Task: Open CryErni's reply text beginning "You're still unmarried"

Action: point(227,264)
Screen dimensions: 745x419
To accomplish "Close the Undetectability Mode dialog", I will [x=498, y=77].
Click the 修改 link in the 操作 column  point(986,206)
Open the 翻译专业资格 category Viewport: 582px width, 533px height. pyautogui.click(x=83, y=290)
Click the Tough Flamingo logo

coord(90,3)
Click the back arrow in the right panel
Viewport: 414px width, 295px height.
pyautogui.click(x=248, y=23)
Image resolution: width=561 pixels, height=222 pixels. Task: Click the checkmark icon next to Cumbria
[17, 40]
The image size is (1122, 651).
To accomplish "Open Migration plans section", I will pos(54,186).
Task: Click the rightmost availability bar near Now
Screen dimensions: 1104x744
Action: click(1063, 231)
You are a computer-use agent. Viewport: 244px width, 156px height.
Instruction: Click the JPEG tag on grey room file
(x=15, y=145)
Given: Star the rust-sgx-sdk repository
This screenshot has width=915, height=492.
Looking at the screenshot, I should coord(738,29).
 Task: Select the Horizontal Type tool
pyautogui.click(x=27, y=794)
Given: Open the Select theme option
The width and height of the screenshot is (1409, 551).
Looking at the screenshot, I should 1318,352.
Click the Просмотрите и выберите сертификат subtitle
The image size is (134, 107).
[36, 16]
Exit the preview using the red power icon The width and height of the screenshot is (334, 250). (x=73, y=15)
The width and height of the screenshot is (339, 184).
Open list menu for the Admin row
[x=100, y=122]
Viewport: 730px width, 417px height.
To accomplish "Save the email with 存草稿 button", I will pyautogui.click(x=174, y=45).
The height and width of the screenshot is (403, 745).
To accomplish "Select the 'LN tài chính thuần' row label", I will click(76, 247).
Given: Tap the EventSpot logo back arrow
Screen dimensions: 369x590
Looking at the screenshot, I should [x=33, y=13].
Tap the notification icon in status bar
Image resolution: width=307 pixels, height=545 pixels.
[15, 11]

----------------------------------------

- WORK INSTRUCTIONS
Copy the listing in full, and keep every word exactly as it is.

- PROBLEM SOLUTION
Task: Open CryErni's reply text beginning "You're still unmarried"

Action: point(227,264)
Screen dimensions: 745x419
To accomplish "Close the Undetectability Mode dialog", I will [x=498, y=77].
Click the 修改 link in the 操作 column  point(986,206)
Open the 翻译专业资格 category Viewport: 582px width, 533px height. pyautogui.click(x=83, y=290)
Click the Tough Flamingo logo

coord(90,3)
Click the back arrow in the right panel
Viewport: 414px width, 295px height.
pyautogui.click(x=248, y=23)
Image resolution: width=561 pixels, height=222 pixels. Task: Click the checkmark icon next to Cumbria
[17, 40]
The image size is (1122, 651).
To accomplish "Open Migration plans section", I will pos(54,186).
Task: Click the rightmost availability bar near Now
Screen dimensions: 1104x744
Action: click(1063, 231)
You are a computer-use agent. Viewport: 244px width, 156px height.
Instruction: Click the JPEG tag on grey room file
(x=15, y=145)
Given: Star the rust-sgx-sdk repository
This screenshot has width=915, height=492.
Looking at the screenshot, I should coord(738,29).
 Task: Select the Horizontal Type tool
pyautogui.click(x=27, y=794)
Given: Open the Select theme option
The width and height of the screenshot is (1409, 551).
Looking at the screenshot, I should 1318,352.
Click the Просмотрите и выберите сертификат subtitle
The image size is (134, 107).
[36, 16]
Exit the preview using the red power icon The width and height of the screenshot is (334, 250). (x=73, y=15)
The width and height of the screenshot is (339, 184).
Open list menu for the Admin row
[x=100, y=122]
Viewport: 730px width, 417px height.
To accomplish "Save the email with 存草稿 button", I will pyautogui.click(x=174, y=45).
The height and width of the screenshot is (403, 745).
To accomplish "Select the 'LN tài chính thuần' row label", I will click(76, 247).
Given: Tap the EventSpot logo back arrow
Screen dimensions: 369x590
Looking at the screenshot, I should [x=33, y=13].
Tap the notification icon in status bar
Image resolution: width=307 pixels, height=545 pixels.
[15, 11]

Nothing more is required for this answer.